• EXERCISE DETAILS: Your response should be every line from the entries that includes the string "screenshot".
____
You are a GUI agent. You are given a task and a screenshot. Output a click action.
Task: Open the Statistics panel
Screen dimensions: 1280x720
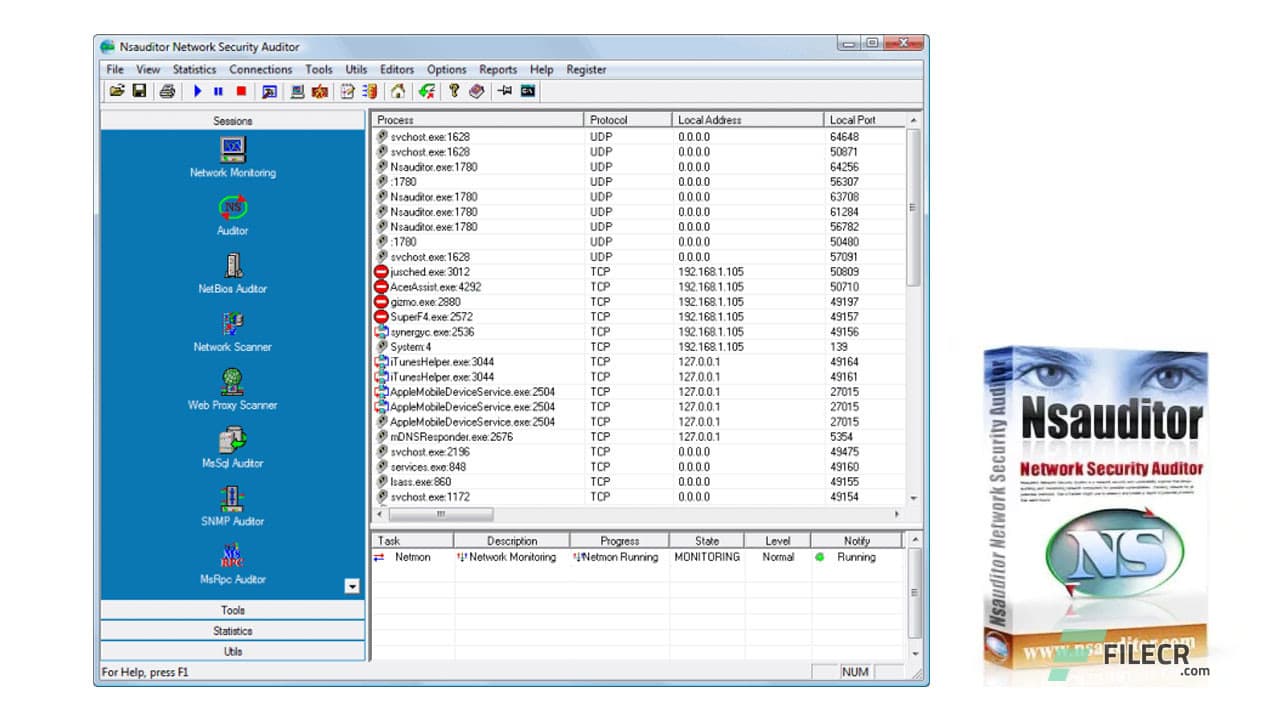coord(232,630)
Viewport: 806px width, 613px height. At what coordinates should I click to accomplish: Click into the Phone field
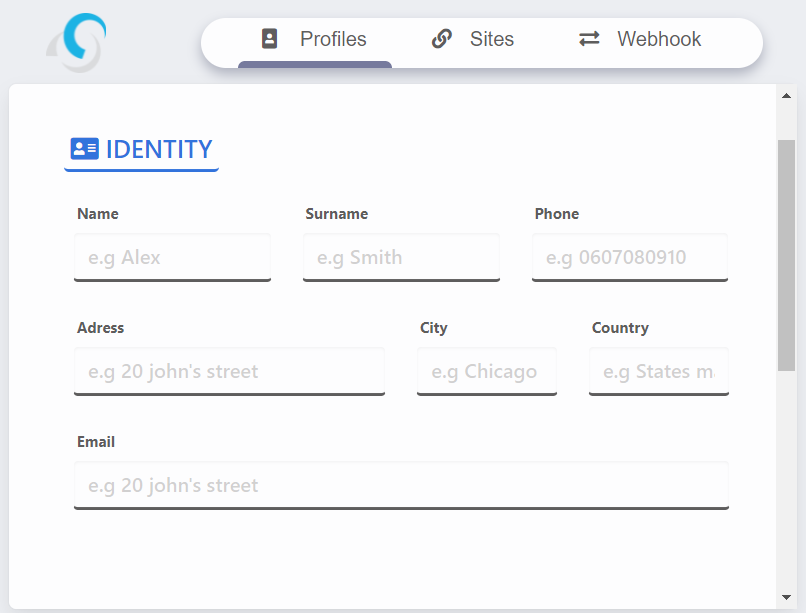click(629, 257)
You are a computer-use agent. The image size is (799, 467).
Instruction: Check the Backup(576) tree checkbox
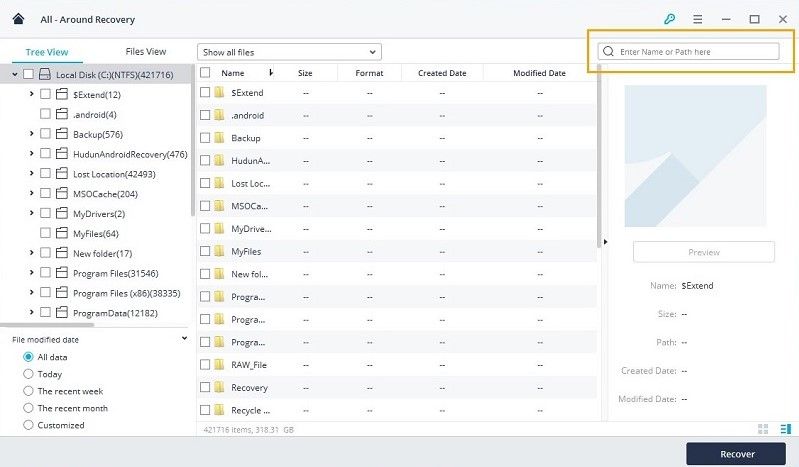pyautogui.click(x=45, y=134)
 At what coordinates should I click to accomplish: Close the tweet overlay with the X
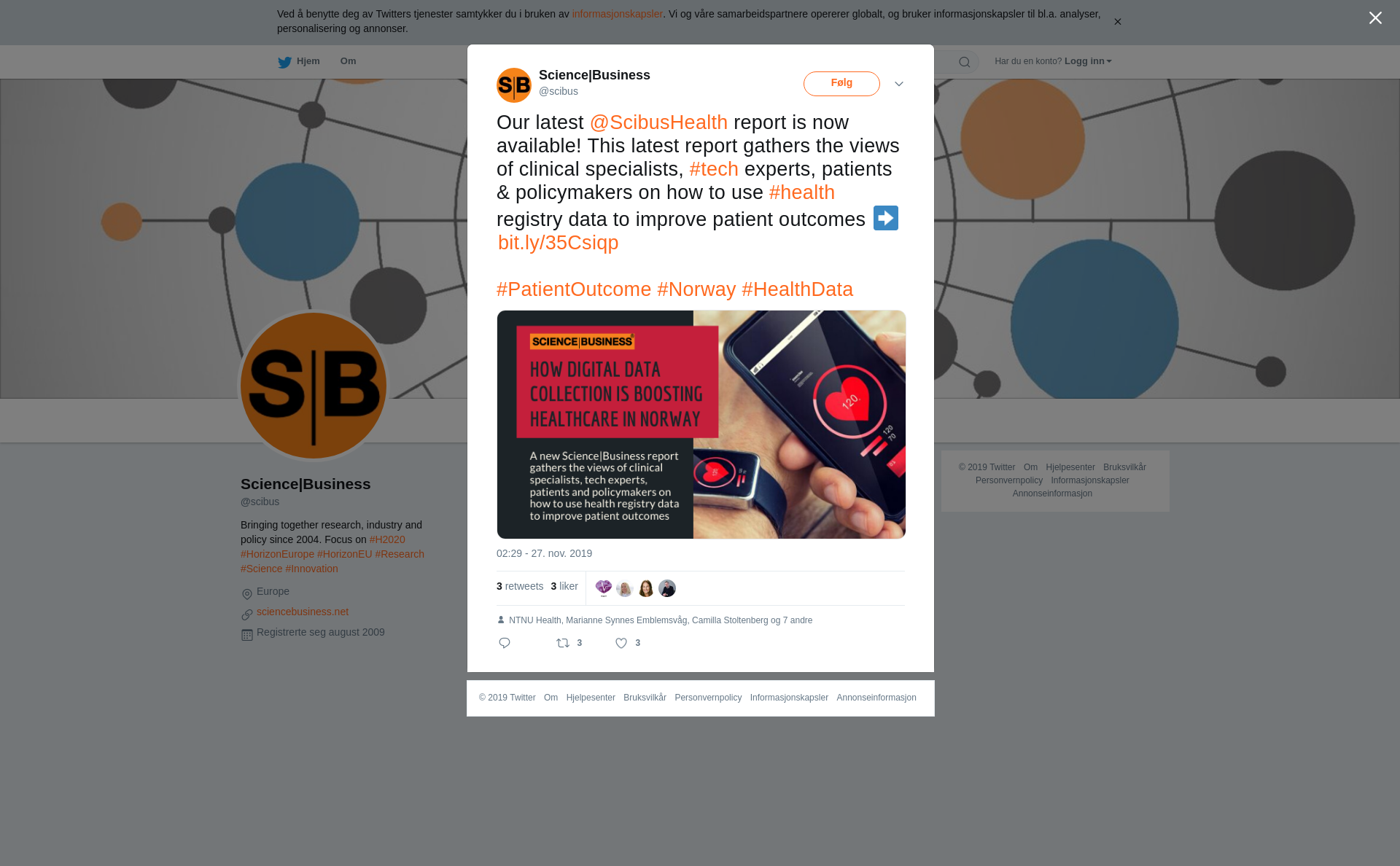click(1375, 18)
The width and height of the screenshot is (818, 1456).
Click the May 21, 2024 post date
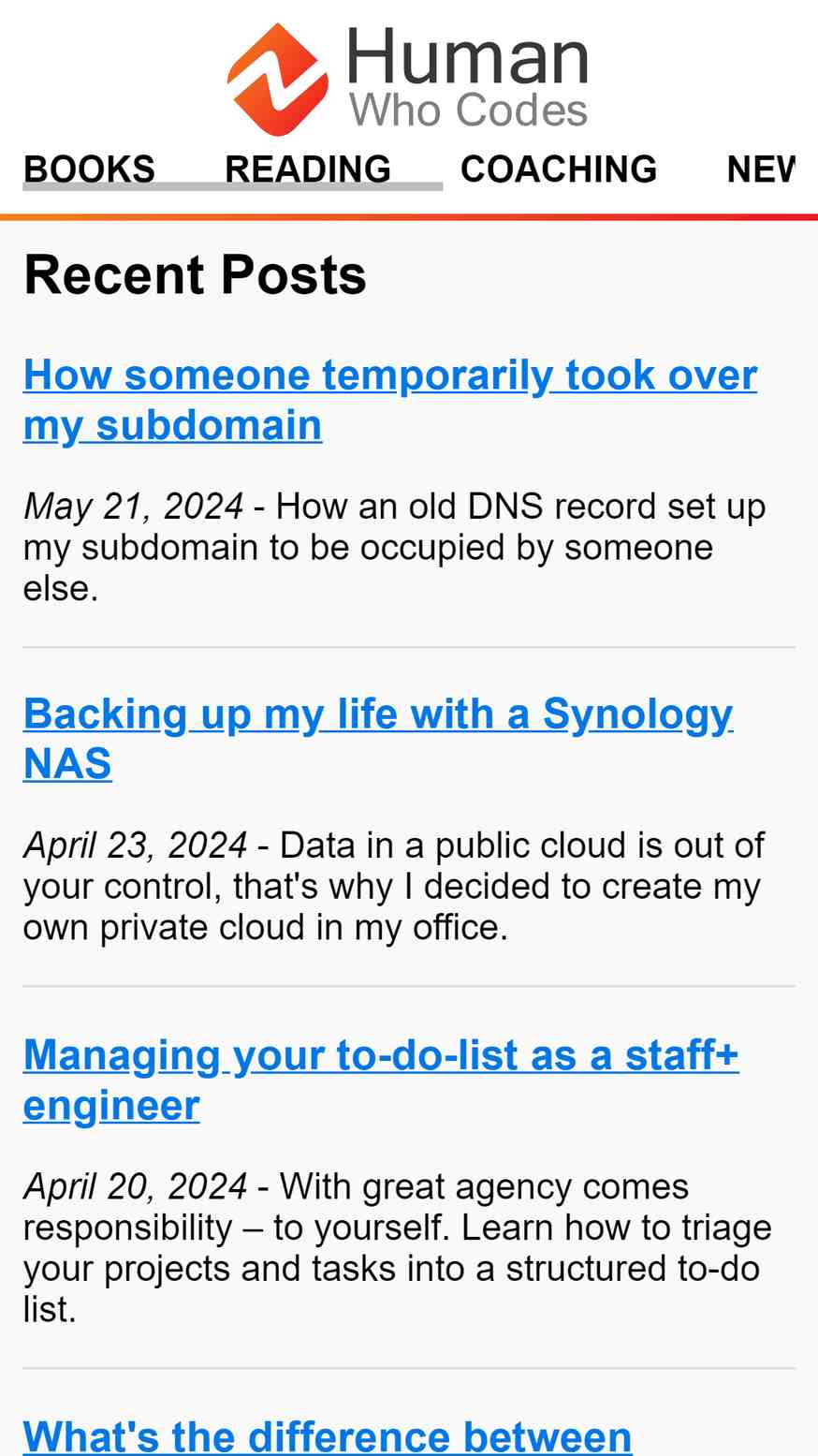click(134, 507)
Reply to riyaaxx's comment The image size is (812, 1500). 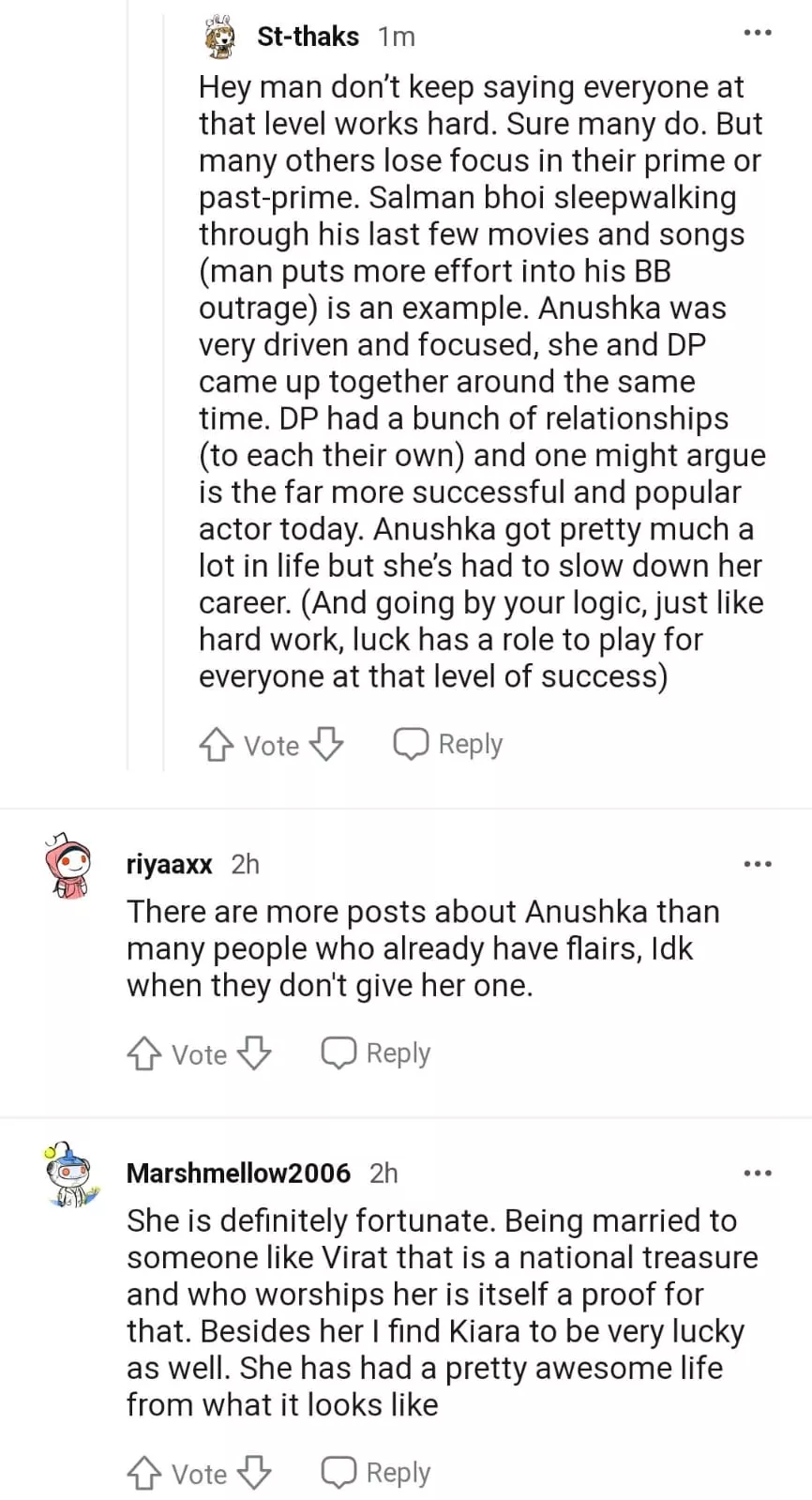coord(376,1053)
____
• THE COMPLETED TASK:
You are a GUI agent. You are given a task and a screenshot. Output a click action.
The width and height of the screenshot is (818, 1456).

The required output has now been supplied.